REQUIREMENTS: List every line in the rows below that contains the string "price". Case counts.
:: EXERCISE INPUT ::
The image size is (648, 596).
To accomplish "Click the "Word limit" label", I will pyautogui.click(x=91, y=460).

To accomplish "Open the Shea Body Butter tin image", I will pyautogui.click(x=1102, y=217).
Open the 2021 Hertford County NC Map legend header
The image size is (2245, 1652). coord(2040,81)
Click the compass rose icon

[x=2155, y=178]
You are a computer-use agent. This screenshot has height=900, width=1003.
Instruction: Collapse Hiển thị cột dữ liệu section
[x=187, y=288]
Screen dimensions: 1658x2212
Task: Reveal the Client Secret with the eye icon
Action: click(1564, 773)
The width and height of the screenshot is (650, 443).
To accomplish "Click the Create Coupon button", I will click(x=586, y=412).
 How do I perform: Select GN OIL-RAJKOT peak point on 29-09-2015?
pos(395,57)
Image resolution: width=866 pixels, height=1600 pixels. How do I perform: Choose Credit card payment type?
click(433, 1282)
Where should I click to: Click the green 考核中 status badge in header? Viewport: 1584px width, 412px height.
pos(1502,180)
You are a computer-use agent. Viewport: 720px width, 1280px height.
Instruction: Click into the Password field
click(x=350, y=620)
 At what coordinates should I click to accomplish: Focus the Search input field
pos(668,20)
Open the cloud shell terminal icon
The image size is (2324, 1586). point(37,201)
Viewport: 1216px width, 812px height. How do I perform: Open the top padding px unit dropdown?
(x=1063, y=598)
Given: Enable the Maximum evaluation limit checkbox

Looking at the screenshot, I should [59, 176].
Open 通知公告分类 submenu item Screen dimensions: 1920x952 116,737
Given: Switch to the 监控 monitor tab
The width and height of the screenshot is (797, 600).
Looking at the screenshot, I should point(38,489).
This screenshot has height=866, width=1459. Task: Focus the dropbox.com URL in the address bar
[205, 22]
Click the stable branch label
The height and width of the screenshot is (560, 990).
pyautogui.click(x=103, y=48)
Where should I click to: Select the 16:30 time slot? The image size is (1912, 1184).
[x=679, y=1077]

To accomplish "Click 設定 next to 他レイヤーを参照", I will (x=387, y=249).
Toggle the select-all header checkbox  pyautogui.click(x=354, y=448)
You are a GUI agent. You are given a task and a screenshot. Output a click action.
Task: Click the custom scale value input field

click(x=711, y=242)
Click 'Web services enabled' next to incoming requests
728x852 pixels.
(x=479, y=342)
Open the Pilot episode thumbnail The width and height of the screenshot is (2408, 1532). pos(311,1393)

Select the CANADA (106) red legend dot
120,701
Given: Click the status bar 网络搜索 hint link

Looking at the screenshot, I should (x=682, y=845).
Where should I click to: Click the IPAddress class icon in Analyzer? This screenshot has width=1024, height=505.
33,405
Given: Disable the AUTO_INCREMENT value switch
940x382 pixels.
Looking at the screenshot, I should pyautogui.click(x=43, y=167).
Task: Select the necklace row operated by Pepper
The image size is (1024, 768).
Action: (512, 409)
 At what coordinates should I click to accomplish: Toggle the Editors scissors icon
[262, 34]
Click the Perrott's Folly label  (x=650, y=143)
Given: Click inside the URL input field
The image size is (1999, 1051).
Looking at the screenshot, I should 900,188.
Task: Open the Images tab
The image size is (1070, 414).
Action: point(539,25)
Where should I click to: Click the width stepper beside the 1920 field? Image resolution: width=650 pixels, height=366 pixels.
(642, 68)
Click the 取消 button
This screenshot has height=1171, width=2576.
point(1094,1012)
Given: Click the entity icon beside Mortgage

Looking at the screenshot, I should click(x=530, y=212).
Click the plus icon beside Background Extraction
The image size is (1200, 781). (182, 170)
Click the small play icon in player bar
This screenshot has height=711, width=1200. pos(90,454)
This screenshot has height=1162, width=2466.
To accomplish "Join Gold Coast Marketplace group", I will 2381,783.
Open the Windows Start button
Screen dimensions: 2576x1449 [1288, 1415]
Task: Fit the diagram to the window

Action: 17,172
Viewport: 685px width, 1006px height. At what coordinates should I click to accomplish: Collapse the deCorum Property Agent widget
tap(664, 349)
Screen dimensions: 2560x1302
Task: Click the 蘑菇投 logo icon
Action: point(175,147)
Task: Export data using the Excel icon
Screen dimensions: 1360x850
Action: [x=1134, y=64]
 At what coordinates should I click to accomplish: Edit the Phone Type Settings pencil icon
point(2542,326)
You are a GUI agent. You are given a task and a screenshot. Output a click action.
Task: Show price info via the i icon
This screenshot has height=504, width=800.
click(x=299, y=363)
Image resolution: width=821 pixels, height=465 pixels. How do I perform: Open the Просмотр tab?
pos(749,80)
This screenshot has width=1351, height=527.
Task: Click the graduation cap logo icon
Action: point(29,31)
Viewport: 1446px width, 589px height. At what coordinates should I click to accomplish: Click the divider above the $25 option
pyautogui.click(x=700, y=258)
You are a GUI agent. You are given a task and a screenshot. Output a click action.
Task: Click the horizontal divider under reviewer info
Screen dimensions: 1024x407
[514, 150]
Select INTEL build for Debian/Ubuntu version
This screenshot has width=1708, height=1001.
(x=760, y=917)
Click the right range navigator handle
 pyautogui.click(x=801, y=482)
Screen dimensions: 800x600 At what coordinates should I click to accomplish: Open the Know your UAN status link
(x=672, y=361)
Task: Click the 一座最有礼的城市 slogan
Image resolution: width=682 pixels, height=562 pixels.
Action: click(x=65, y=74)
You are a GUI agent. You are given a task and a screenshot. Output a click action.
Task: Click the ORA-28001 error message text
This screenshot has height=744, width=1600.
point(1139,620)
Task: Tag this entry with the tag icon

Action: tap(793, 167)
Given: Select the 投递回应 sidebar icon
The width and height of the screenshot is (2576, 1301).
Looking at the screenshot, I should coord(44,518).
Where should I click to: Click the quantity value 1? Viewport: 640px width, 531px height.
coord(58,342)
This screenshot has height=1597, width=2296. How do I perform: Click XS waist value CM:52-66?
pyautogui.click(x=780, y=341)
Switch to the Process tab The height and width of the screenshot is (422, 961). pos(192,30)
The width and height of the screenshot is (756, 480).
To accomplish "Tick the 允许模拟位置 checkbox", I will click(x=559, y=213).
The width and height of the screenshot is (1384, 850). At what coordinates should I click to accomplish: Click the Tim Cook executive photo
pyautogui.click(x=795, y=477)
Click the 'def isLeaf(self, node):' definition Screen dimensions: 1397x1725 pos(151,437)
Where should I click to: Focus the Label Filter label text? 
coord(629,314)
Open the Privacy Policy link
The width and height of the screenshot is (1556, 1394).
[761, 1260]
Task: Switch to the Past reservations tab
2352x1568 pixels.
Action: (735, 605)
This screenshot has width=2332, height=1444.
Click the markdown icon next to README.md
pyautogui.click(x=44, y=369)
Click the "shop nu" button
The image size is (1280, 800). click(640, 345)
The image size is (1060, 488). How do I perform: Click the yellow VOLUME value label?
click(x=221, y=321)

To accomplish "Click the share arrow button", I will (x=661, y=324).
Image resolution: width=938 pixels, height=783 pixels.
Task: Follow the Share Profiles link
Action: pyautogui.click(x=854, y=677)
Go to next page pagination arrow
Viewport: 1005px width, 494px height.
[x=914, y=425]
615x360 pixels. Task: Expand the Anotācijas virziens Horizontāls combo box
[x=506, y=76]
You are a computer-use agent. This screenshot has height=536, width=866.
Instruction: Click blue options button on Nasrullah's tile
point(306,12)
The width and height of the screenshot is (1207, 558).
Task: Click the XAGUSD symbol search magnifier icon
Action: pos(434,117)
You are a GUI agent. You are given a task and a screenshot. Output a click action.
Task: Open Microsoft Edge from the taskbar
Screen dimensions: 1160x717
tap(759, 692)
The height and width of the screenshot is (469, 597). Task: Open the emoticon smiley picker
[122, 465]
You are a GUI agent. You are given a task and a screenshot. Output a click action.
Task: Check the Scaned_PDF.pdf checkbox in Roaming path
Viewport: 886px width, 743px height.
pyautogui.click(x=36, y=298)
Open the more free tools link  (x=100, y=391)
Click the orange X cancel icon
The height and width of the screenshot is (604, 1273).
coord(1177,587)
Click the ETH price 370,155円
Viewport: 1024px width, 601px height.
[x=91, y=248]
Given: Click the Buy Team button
:::
FULL ANSWER:
Task: Show price info via the i icon
Click the ETH price 370,155円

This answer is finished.